И по хлевам чадит навоз…
Жара, страда… Куда летит
Через усадьбу шалый пес?
Это я написал, сидя в Васильевском, оно же Глотово. Помню, вышел из усадьбы, спустился со взгорка к пруду. Наш священник сидит, рыбу ловит. Знаток этого дела, так и клюет у него.
— Пропитание! — смеется. — Девчонкам моим на уху.
Семья у него большая, и все девчонки рождались.
Я присел рядом на поваленное дерево. Долго молчали, следя за игрой поплавка.
Вдруг, без связи, священник, словно про себя, произнес:
— Загудит скоро набат, ни рыбу ловить, ни сеять, ни жать некому будет…
Признаюсь, мурашки пробежали у меня по спине. Я сам в тот момент думал о том ужасе, который, чувствовал, скоро придет на нашу землю.
Вскоре написал стихотворение:
Вот рожь горит, зерно течет,
Да кто же будет жать, вязать?
Вот дым валит, набат гудет,
Да кто ж решится заливать?
Вот встанет бесноватых рать
И как Мамай всю Русь пройдет…
— Вот теперь сбылось, Ян, твое пророчество, — тихо проговорила Вера Николаевна. — Бесноватых встала рать.
Айхенвальд нарочито бодро, успокаивающе заговорил:
— Не спорю, поэты — лучшие предсказатели. Не хуже мадам Ленорман. И все же, нельзя теперь судить о русской революции беспристрастно.
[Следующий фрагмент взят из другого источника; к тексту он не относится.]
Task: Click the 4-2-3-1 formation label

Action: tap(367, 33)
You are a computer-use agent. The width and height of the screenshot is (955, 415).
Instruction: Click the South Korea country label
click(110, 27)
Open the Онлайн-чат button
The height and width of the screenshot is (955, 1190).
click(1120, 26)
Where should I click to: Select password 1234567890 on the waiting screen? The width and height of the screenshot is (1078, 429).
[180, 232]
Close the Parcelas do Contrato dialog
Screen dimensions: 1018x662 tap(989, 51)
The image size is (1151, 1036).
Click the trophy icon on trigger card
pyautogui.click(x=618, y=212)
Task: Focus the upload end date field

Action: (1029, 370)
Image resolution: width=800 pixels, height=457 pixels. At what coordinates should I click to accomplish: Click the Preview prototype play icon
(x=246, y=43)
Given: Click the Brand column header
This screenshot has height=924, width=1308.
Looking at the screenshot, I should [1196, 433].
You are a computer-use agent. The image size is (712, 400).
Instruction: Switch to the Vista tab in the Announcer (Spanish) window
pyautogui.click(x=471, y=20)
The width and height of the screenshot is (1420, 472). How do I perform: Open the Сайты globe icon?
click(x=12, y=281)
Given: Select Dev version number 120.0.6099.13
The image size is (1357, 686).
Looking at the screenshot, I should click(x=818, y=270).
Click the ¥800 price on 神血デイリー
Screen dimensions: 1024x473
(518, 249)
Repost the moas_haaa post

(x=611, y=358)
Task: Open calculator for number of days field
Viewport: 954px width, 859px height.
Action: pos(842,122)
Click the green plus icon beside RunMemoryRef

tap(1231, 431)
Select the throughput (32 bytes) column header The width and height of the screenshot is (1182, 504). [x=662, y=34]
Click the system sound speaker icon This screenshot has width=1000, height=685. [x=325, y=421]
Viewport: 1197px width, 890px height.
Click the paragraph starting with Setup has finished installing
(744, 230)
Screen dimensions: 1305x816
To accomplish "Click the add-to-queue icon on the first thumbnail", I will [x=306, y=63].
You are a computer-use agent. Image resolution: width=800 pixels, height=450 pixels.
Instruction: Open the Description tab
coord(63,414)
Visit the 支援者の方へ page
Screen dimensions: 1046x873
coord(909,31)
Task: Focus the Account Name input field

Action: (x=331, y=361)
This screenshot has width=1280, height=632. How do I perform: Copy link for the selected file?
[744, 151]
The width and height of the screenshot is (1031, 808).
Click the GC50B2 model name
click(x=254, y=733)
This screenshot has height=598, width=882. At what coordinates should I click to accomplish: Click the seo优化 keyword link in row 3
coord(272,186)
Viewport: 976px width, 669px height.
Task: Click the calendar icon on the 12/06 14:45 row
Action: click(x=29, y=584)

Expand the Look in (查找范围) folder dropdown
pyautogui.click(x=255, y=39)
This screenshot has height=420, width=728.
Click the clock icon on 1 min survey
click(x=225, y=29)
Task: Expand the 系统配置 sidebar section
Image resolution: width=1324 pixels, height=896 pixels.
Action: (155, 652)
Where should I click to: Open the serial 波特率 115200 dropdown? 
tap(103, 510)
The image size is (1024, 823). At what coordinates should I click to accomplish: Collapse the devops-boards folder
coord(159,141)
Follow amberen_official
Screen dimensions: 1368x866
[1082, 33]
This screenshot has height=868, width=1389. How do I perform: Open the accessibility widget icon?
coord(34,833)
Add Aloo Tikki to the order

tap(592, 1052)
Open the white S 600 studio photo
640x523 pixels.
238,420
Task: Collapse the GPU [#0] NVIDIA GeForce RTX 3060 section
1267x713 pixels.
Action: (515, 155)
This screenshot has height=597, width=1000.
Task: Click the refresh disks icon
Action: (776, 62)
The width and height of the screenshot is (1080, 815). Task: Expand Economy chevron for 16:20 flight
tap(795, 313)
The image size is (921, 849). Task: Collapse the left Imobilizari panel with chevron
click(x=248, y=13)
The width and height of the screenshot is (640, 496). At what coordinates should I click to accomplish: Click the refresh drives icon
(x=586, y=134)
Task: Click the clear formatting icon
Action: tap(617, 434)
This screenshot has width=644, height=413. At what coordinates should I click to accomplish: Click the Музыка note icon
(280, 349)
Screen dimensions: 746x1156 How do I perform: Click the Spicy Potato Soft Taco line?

Только с годами полностью проявится картина.
— Когда от Руси останутся рожки да ножки? — резко возразил Бунин. — И о какой беспристрастности говорить можно? Постоянно о ней твердят. Но настоящей беспристрастности не было и не будет. У каждого своя правда и полное несовпадение интересов. Большевики будут писать о себе в самых возвышенных тонах.
Бунин замолчал, чувствуя, что его горячность задела деликатного Айхенвальда. Уже спокойней добавил:
— Есть единственный оселок, на котором исторические деяния проверять должно: польза для России. А революционеры разбудили дремавшего хама, который Русь и унижает, и разрушает.
Для меня, повторю, ясно одно: русский бунт всегда бессмыслен. И жаль, что мы посетили мир в «его минуты роковые». Помните, о них Тютчев с восторгом писал. А уж какие в его время были «роковые минуты»? Тишь да благодать, аж зависть берет.
2
Вскоре после ухода Юлия и Айхенвальда в городе вновь началась стрельба — частая, ожесточенная. Палили со стороны Кудринской площади. Со стороны Моховой несколько раз ухнула пушка.
Но к полночи все смолкло, даже ружейной стрельбы почти не было. Только однажды истошный женский голос совсем поблизости звал: «Помогите! Караул! Помоги…» Крик жутко оборвался на высокой ноте.